Author: David Pothier
Publisher:
Published: 2012
Total Pages: 30
ISBN-13:
DOWNLOAD EBOOKWe study a model of occupational choice where workers must rely on their social contacts to acquire job vacancy information. Contrary to the existing literature, we allow for worker heterogeneity in terms of their idiosyncratic skill-types. In this case, the allocation of talent (the matching of skills to tasks) becomes a welfare-relevant consideration. A worker's skill-type determines both his relative cost of specialising in different occupations and his productivity on the job. The model shows that relying on word-of-mouth communication for job search generates both positive externalities (due to improved labour market matching) and negative externalities (due to a poor allocation of talent). Which effect dominates depends on the properties of the job search and productivity functions. Taking into account worker heterogeneity shows that the degree of occupational segregation in competitive labour markets is generally not efficient.
Author: Timothy Dunne
Publisher: University of Chicago Press
Published: 2009-05-15
Total Pages: 623
ISBN-13: 0226172570
DOWNLOAD EBOOKThe Census Bureau has recently begun releasing official statistics that measure the movements of firms in and out of business and workers in and out of jobs. The economic analyses in Producer Dynamics exploit this newly available data on establishments, firms, and workers, to address issues in industrial organization, labor, growth, macroeconomics, and international trade. This innovative volume brings together a group of renowned economists to probe topics such as firm dynamics across countries; patterns of employment dynamics; firm dynamics in nonmanufacturing industries such as retail, health services, and agriculture; employer-employee turnover from matched worker/firm data sets; and turnover in international markets. Producer Dynamics will serve as an invaluable reference to economists and policy makers seeking to understand the links between firms and workers, and the sources of economic dynamics, in the age of globalization.

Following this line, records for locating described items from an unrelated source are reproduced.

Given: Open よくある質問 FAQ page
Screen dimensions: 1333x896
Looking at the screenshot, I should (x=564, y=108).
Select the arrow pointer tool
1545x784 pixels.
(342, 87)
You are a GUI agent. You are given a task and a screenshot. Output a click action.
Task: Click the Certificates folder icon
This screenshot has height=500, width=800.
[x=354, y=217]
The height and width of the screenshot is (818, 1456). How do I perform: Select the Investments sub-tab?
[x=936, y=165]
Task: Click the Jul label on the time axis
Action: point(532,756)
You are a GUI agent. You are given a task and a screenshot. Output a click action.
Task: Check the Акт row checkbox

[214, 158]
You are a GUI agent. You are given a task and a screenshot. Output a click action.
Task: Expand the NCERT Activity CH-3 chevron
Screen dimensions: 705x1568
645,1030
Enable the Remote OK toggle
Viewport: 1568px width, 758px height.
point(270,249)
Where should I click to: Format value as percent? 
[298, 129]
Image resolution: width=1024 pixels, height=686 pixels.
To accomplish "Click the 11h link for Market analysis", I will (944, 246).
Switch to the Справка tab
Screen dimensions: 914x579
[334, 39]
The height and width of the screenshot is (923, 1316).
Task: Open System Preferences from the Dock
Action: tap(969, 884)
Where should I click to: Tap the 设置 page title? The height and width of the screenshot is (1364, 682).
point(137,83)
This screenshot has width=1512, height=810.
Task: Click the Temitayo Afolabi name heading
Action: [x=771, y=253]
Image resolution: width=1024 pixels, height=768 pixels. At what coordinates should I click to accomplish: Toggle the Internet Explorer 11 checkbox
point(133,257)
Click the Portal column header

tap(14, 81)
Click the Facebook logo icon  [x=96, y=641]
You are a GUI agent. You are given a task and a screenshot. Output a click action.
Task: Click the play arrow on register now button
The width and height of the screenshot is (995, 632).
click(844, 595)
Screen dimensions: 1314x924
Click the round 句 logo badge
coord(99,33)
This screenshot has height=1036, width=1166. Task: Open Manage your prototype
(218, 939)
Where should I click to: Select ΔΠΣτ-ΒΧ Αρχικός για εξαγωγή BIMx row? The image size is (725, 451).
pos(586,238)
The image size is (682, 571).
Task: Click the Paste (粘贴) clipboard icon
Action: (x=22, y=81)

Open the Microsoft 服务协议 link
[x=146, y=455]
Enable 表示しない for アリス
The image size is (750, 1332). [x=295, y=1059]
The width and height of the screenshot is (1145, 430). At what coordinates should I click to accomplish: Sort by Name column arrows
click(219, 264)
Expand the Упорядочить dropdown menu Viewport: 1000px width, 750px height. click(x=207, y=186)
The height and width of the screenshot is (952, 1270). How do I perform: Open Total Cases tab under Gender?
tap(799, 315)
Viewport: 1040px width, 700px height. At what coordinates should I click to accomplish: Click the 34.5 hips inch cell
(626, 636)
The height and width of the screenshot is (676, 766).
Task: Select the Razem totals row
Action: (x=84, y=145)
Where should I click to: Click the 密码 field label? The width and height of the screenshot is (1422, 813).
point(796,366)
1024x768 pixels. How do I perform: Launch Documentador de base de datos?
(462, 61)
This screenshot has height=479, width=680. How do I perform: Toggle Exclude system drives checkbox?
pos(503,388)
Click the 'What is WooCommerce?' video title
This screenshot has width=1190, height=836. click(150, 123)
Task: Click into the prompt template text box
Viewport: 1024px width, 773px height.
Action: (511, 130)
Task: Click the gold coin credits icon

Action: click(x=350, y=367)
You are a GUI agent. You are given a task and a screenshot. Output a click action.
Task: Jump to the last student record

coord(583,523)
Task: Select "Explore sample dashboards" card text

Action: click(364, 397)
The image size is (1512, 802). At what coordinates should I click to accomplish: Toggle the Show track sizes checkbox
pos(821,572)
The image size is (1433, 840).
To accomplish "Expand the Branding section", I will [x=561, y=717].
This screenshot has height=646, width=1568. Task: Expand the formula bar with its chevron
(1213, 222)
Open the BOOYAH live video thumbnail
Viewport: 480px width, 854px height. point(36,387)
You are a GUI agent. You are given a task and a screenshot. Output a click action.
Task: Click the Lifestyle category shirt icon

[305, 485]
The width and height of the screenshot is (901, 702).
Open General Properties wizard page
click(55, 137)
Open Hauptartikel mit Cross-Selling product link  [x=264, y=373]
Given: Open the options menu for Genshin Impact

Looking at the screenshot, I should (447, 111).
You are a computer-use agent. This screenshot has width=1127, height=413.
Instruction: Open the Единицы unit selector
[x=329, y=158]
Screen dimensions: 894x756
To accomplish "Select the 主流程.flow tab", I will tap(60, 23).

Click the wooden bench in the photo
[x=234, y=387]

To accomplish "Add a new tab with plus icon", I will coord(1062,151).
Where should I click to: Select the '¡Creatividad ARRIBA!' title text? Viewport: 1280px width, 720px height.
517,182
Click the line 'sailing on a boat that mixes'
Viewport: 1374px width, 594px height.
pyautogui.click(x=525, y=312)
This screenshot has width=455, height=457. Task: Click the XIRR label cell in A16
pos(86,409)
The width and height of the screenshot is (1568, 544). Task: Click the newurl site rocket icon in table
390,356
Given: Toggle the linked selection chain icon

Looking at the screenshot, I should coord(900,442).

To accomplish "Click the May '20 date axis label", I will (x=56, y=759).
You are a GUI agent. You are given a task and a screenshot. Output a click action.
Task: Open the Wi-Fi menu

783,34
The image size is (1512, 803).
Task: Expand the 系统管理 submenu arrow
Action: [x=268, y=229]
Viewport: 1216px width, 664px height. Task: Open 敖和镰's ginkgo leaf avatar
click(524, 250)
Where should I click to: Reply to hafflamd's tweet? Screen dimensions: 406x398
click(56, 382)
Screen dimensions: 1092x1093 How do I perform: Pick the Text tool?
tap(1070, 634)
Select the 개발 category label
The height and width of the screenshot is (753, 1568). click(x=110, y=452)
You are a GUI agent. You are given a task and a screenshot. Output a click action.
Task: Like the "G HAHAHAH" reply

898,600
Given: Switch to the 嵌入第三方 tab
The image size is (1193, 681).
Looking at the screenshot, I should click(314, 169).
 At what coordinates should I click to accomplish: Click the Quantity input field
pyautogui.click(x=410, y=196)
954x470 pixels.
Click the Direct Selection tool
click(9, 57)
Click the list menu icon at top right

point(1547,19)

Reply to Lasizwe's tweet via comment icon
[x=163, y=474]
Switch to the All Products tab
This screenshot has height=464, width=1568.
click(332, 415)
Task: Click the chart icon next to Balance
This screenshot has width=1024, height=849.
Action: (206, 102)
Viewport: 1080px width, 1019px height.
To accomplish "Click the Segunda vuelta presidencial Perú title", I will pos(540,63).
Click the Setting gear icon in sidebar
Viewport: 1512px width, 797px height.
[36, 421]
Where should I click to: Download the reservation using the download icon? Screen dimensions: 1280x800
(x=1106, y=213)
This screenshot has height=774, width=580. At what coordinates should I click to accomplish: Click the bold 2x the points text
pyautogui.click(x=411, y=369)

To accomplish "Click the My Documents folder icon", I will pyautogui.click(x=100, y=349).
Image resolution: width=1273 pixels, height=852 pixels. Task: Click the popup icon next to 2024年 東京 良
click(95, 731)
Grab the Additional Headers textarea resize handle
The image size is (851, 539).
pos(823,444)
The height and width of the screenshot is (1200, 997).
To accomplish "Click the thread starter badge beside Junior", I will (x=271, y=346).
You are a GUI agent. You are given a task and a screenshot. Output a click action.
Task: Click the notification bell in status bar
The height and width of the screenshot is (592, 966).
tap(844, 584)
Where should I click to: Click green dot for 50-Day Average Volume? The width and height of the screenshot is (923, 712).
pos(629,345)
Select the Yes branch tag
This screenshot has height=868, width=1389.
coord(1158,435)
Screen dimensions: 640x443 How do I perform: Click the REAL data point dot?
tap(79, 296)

Author: Antonio Stefano Caria
Publisher:
Published: 2015
Total Pages: 0
ISBN-13:
DOWNLOAD EBOOKAuthor: Nan Lin
Publisher: Oxford University Press
Published: 2010
Total Pages: 489
ISBN-13: 0199565988
DOWNLOAD EBOOKThe volume brings together some of the leading scholars around the world working on social capital to study how individuals and groups access and use their social relations and social connections to do better in society in order to achieve their goals.
Author: David Hakken
Publisher: Routledge
Published: 2004-03-01
Total Pages: 446
ISBN-13: 1135944032
DOWNLOAD EBOOKHow is knowledge produced and used in cyberspace? David Hakken - a key figure in the anthropology of science and technology studies - approaches the study of cyberculture through the venue of knowledge production, drawing on critical theory from anthropology, philosophy and informatics (computer science) to examine how the character and social functions of knowledge change profoundly in computer-saturated environments. He looks at what informational technologies offer, how they are being employed, and how they are tied to various agendas and forms of power. Knowledge Landscapes will be essential for both social scientists and cultural studies scholars doing research on cyberculture.